Kepala SMAN 7 Palangka Raya menyampaikan bahwa momentum Nyepi bukan sekadar hari libur sekolah, melainkan waktu yang tepat bagi seluruh warga sekolah untuk belajar tentang pengendalian diri dan toleransi. Di tengah keberagaman suku dan agama yang ada di sekolah, semangat "Satu Keluarga" menjadi fondasi penting untuk menciptakan lingkungan pendidikan yang nyaman dan inklusif.
Dalam semangat Nyepi, umat Hindu melaksanakan Catur Brata Penyepian sebagai bentuk penyucian diri.
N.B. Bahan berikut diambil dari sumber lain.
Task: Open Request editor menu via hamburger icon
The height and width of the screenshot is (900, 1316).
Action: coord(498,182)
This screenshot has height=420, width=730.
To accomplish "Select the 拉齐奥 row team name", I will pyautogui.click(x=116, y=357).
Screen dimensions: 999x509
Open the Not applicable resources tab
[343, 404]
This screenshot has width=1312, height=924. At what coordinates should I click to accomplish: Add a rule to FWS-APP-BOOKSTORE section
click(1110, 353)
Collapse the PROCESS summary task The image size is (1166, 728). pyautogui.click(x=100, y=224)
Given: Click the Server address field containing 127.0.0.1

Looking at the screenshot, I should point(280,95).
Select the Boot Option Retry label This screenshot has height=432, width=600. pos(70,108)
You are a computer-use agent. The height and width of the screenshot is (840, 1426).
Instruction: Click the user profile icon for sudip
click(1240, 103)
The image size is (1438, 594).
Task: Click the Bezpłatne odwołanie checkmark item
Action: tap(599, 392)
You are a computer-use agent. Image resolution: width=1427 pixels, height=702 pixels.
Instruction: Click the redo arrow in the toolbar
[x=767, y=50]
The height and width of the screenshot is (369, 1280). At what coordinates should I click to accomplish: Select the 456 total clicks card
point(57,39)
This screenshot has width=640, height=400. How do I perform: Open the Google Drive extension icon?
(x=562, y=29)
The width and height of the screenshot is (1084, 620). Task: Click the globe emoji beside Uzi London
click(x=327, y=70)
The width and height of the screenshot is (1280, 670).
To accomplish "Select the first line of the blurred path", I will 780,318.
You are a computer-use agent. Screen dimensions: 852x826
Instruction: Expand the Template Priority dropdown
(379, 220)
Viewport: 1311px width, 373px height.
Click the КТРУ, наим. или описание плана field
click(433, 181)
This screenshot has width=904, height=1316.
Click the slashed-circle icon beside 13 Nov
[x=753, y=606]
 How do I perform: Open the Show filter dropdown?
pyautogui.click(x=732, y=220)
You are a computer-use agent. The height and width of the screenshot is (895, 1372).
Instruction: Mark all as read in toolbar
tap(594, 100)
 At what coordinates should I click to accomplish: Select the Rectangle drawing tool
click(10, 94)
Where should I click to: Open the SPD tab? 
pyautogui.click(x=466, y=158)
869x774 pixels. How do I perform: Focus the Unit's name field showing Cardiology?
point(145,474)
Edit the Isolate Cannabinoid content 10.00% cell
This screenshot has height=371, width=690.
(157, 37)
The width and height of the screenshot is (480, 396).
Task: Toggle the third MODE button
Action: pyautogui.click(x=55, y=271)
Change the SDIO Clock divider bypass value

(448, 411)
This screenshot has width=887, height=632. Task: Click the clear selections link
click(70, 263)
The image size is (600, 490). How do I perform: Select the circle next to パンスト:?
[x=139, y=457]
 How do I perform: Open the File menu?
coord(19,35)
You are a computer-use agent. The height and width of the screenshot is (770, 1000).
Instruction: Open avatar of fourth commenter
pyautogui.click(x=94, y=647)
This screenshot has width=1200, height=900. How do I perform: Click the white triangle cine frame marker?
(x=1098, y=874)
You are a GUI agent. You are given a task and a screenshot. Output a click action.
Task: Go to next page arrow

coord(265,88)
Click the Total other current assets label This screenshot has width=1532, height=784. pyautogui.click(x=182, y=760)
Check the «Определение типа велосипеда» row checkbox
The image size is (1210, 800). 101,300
SMAN 7 Palangka Raya mengajak seluruh siswa dan staf untuk mengambil inspirasi dari keheningan ini—sejenak berhenti dari hiruk-pikuk aktivitas digital dan media sosial untuk melakukan refleksi diri demi kemajuan bersama.
Menteri Agama RI, Nasaruddin Umar, dalam pesannya juga menekankan bahwa Nyepi tahun ini menjadi istimewa karena berdekatan dengan persiapan hari besar agama lain, yang semakin memperkokoh jalinan persaudaraan di Nusantara.
"Kami mengucapkan Selamat Hari Suci Nyepi Tahun Baru Saka 1948 kepada seluruh umat Hindu, khususnya bagi siswa-siswi dan guru di lingkungan SMAN 7 Palangka Raya," ungkap perwakilan sekolah. "Semoga cahaya kedamaian senantiasa menuntun kita menjadi pribadi yang lebih bijaksana dalam berkarya dan berprestasi."
Perayaan Nyepi 2026 ini diharapkan dapat memperkuat kerukunan antarumat beragama di Kota Palangka Raya, sejalan dengan filosofi Huma Betang yang menjunjung tinggi kebersamaan dalam perbedaan.